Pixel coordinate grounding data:
>>>
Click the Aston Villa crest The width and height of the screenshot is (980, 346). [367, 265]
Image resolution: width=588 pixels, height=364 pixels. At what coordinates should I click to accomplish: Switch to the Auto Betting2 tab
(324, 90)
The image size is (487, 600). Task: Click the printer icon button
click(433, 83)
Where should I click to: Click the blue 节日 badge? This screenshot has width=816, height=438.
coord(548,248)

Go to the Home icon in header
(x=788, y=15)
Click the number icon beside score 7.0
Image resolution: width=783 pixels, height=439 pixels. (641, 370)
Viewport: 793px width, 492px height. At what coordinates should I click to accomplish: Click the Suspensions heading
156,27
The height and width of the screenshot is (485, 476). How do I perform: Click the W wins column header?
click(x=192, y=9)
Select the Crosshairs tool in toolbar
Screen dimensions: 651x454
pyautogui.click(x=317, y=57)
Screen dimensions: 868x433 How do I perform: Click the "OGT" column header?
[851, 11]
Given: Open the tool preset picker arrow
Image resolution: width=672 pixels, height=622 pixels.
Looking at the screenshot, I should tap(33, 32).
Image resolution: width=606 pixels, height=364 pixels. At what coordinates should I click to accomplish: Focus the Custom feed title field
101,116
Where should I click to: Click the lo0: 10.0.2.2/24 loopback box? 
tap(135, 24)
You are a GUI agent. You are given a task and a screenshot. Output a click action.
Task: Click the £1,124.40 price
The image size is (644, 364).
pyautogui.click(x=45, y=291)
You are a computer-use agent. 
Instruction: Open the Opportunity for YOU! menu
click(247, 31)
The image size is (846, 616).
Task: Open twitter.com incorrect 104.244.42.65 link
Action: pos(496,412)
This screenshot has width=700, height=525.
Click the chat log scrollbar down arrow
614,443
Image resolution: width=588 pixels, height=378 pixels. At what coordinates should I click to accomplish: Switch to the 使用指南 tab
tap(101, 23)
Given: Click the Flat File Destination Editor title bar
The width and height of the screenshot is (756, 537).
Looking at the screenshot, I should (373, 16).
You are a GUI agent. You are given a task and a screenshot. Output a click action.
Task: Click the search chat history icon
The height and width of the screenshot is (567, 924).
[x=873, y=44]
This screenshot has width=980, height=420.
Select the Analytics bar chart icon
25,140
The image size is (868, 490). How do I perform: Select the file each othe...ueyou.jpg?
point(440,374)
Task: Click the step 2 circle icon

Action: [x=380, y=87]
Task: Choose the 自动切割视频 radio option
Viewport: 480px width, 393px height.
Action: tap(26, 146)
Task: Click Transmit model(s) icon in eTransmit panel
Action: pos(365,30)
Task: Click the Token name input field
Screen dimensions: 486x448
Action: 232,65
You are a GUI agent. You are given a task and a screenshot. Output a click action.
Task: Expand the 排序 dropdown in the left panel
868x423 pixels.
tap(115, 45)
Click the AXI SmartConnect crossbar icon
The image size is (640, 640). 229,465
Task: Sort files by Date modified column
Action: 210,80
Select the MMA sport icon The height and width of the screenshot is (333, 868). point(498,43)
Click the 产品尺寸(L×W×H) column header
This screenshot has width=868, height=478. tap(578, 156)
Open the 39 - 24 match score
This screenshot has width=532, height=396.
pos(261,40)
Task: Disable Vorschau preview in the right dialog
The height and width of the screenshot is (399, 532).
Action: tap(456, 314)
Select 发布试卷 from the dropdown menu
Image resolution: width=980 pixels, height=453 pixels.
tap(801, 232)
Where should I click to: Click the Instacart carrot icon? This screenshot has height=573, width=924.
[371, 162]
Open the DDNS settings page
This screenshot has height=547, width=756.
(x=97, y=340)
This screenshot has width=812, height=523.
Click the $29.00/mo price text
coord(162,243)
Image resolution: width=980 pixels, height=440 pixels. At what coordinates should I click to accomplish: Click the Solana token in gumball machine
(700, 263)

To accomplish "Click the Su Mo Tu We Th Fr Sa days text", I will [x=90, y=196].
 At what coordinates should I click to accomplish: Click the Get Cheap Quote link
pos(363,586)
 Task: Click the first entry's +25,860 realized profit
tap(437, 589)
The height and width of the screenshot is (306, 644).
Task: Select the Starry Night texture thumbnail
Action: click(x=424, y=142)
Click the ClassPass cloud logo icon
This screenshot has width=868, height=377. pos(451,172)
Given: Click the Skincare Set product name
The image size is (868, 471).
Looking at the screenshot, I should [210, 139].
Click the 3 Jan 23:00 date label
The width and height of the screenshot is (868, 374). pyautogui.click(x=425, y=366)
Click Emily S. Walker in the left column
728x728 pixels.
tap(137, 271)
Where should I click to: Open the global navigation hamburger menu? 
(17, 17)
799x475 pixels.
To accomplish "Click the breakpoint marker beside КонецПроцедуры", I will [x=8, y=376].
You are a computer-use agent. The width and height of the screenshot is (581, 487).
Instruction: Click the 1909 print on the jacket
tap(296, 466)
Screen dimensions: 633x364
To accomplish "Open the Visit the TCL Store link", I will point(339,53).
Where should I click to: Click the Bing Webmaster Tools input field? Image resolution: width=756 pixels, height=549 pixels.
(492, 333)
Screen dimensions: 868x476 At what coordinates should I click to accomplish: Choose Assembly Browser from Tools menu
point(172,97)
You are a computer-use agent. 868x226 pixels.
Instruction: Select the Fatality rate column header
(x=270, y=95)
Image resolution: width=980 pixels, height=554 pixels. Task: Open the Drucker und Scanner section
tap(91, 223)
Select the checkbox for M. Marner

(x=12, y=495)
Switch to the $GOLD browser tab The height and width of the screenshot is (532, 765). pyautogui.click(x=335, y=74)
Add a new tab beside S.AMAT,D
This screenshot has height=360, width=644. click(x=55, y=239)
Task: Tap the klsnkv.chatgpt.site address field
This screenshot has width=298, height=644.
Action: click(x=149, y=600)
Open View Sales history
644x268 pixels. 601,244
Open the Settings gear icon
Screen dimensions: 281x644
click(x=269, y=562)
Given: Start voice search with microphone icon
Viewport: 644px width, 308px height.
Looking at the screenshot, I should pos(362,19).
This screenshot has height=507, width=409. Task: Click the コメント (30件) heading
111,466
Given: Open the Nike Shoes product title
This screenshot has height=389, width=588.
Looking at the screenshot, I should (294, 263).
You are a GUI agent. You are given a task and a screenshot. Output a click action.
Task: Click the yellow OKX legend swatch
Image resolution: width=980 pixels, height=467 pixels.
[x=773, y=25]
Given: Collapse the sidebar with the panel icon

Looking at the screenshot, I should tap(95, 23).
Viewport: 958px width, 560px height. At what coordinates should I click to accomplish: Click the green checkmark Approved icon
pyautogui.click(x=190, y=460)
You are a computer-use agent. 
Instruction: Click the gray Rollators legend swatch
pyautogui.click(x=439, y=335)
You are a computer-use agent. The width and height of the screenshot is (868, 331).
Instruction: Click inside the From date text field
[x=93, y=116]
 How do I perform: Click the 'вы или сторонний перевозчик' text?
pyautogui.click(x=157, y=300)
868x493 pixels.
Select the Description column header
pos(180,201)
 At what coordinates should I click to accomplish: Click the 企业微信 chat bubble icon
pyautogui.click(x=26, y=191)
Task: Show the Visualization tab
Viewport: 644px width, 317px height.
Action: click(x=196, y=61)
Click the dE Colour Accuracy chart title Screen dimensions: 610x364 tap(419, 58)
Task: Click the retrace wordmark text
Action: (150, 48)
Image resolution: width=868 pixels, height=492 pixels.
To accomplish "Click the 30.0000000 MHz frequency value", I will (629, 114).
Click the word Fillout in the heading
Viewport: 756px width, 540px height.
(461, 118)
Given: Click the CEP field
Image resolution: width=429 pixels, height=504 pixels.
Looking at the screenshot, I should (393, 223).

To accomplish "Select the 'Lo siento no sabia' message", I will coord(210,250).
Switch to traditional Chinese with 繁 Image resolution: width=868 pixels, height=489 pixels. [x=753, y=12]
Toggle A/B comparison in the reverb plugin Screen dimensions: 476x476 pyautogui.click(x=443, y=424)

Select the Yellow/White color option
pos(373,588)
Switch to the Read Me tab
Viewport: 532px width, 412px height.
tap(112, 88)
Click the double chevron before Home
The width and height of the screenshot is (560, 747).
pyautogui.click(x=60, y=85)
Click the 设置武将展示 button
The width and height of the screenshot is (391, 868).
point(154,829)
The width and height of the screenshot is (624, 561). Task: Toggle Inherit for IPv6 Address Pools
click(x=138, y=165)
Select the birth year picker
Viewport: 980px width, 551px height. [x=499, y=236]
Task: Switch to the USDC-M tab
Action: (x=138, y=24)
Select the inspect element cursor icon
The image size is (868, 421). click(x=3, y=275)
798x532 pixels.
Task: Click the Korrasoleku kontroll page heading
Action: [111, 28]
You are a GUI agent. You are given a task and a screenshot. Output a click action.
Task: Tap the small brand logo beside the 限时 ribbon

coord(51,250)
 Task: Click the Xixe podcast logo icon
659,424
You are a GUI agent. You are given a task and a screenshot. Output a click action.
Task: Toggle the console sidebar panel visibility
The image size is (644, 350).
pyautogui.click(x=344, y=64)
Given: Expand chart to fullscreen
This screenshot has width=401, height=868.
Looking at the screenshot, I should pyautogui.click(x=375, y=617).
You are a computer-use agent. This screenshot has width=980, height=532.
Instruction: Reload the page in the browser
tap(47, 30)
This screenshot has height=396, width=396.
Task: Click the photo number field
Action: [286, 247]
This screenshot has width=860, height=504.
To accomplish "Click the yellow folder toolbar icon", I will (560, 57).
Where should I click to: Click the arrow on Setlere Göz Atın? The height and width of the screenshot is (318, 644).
<<<
Work required: The expected answer is a copy of every line in the entries that holds the word "search".

Result:
Task: Click the search chat history icon
Given: Start voice search with microphone icon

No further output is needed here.